» **DATASET RECORDS**:
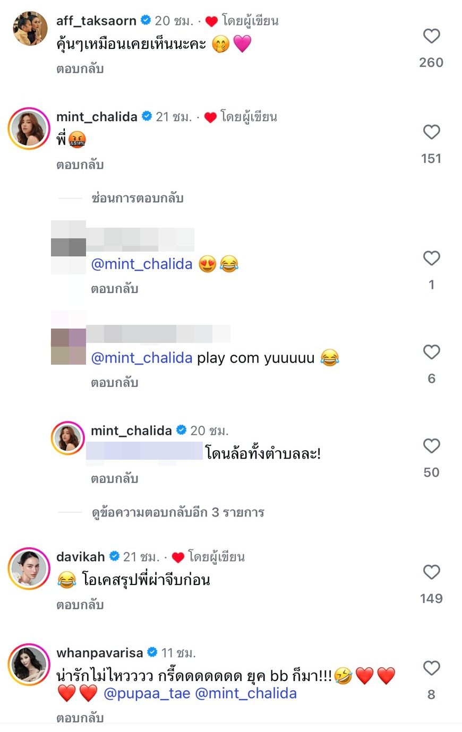Open aff_taksaorn's profile picture
The image size is (462, 732).
[x=29, y=29]
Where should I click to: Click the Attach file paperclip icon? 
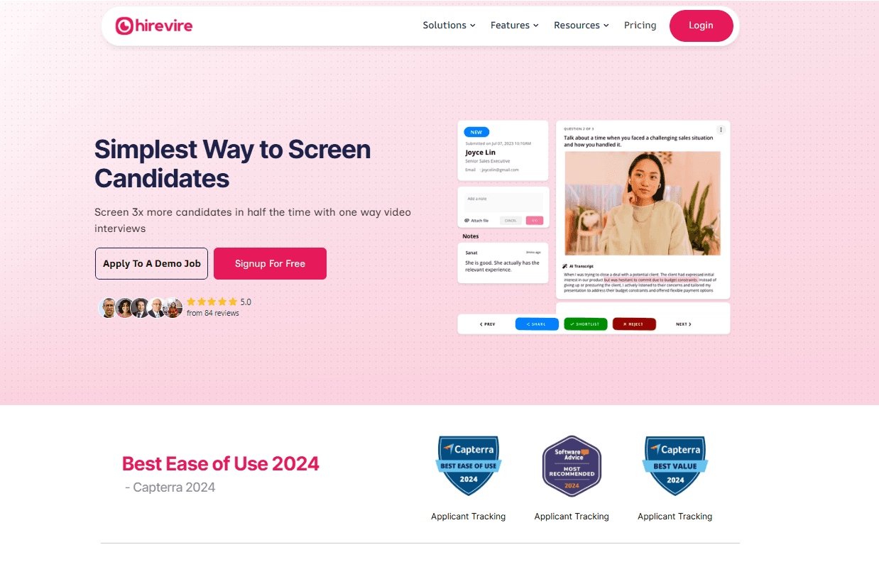tap(467, 221)
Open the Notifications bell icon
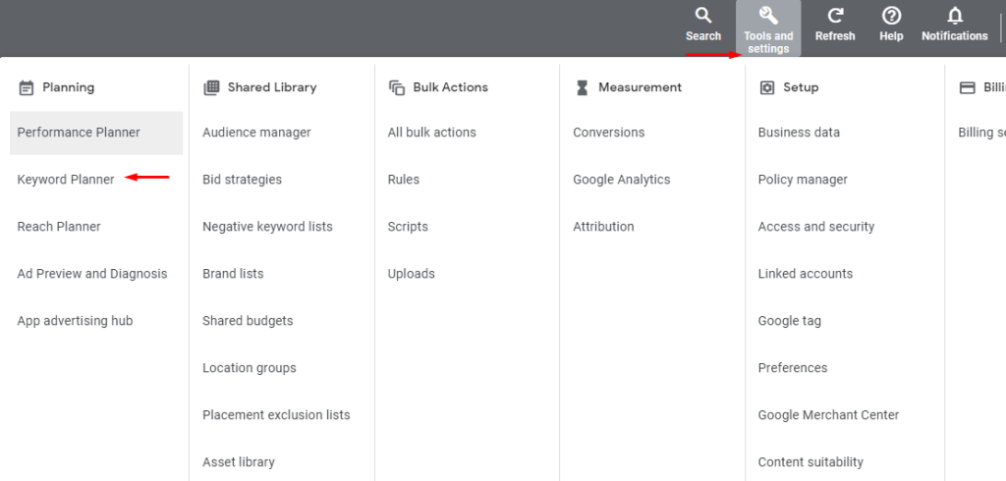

» **YOUR GOAL**:
Copy only this, please: the line with "Where should I" and every line after it through the end of the data, with no pictures.

» **WRITTEN REPLY**:
Where should I click to: Click the Attach file paperclip icon? 
tap(467, 221)
Open the Notifications bell icon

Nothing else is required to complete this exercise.